Chiefs or Sheriffs   

Bishop Police Chief Chris Carter
Bishop Police Chief Chris Carter

Chiefs or Sheriffs will have a Bachelor of Science degree at the minimum with an emphasis on Criminal Justice or Business Management. State certificates including the POST Management Certificate, the Phi Theta Kappa International Honor Society Leadership Development Program help the career climber as well as the POST Executive Development Course, POST Command College and the FBI National Academy. A masters of science degree in the above subjects is typically encouraged at this level of management.

Deputy Chief, Undersheriff or Commander

Under the chief or sheriff is a deputy chief or undersheriff. In very small departments the deputy chief is often called a captain or commander. At this level, these administrators are involved in managing whole divisions such as patrol and administrative services. If you are writing a story that is set in a small town, troll the internet for a department of a similar size. Usually you can find the structure which will give you an idea of the hierarchy. It matters–this past year, Kyra Sedgwick ended her seven year tenure on the series called The Closer. As the Deputy Chief, she should have been writing reports and recommendations for the chief and city council, making decisions on personnel issues and obtaining grants instead of solving crimes. As much as I like watching Sedgwick, the show was so unrealistic that I couldn’t watch it.

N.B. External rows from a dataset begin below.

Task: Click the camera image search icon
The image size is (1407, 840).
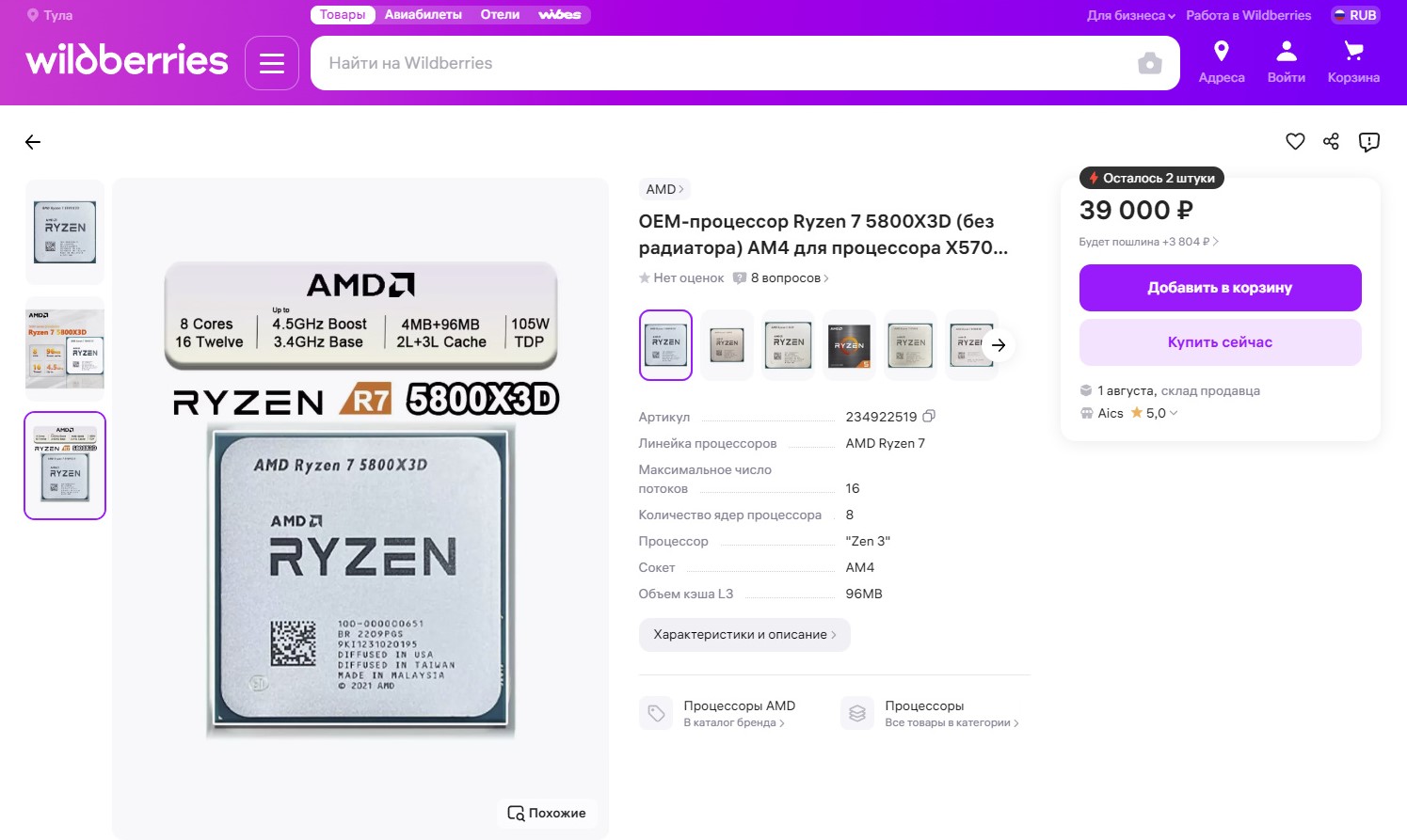Action: (x=1149, y=63)
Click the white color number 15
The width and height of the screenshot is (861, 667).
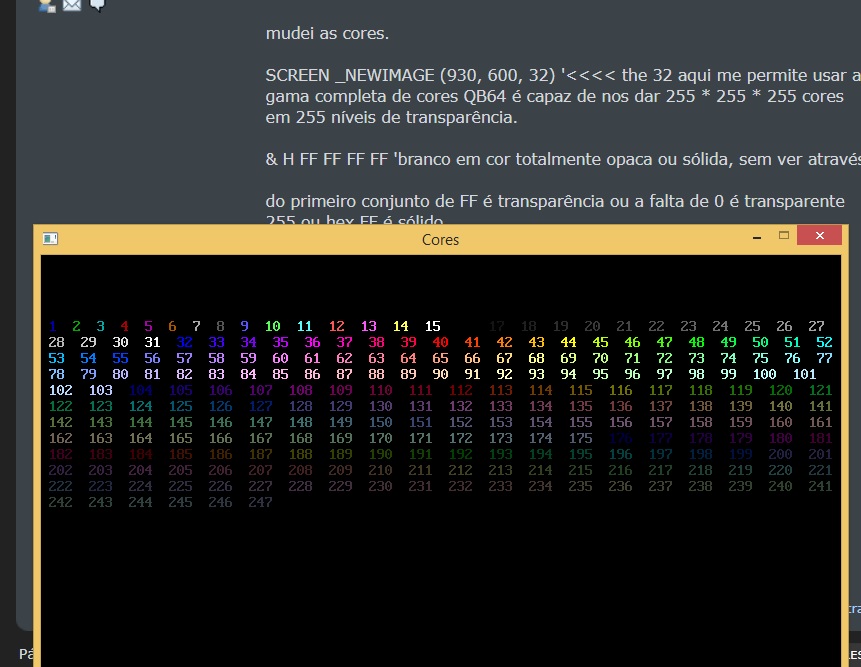(x=432, y=326)
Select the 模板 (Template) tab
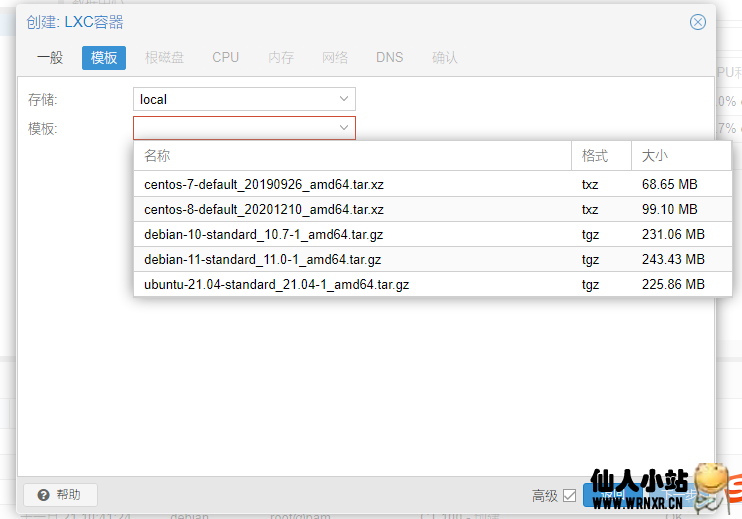 click(x=104, y=57)
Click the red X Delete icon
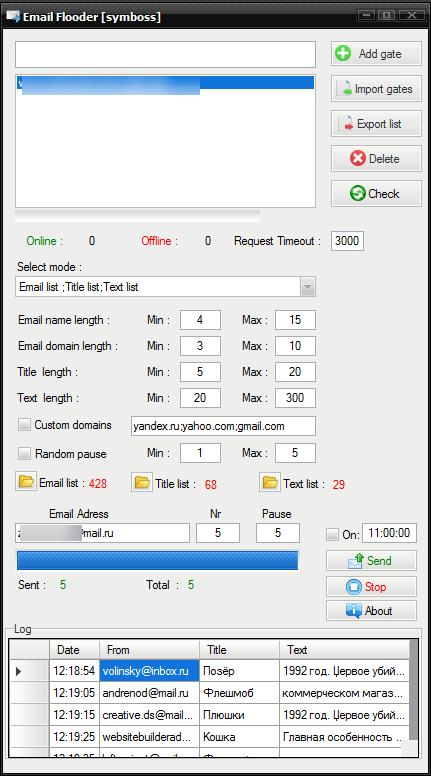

Santa Rosa Police Department, Ca, Lt Craig Schwartz
Santa Rosa Police Department, Ca, Lt Craig Schwartz

A lieutenant is assigned to a team, generally. Teams work the same days, thereby enhancing the team concept. A lieutenant is found at all shifts in large departments although in smaller agencies, usually only day shift and swing (afternoons). The night shift or graveyards are handled by “Watch Commanders” who are either lieutenants or acting lieutenants. This is a sergeant who is on the promotional list for lieutenant or has been assigned by an administrator.



Sergeants are the line commanders. As in the army, sergeants get most of the work done. A good patrol sergeant will listen to radio activity so he knows who is doing what. They should be available for back-up but not tied up on a lengthy report call. They need to be on hand for patrol or dispatcher direction. Administrative or detective sergeants has a different role in some ways but still are the “go to” person for line officers and civilians. They will also handle preliminaries of personnel problems, give direction and approve crime reports. Corporals are subordinate and have limited report-approving powers.


Detectives are promoted patrol officers. In larger departments, a detective may be a sergeant rank. There are also levels of detective ranking depending on promotional testing, merit, and interviews. 

Ft Bragg, Ca Police Department
Ft Bragg Police Department-California

Again, all these structures are varied by department. There are few hard and fast rules but there are some that are never violated. The chain of command is respected–or it should be–to maintain a successful resolution. “Jumping the chain” is a phrase that is often used to describe those employees who go directly to the power when they have a problem. A good leader will refer the employee to their immediate superior.

However, back in the day, it was common to jump the chain. Going to your brother in law to talk about a problem with your supervisor was normal. It led to accusations of “good old boy” systems from outsiders and can smack of favoritism, depending how the contact was handled.

If you aren’t sure how an issue would be handled, check for a “model” agency and call the appropriate ranking person. Most cops love to talk to writers about their job. Your problem may be how to shut your source up!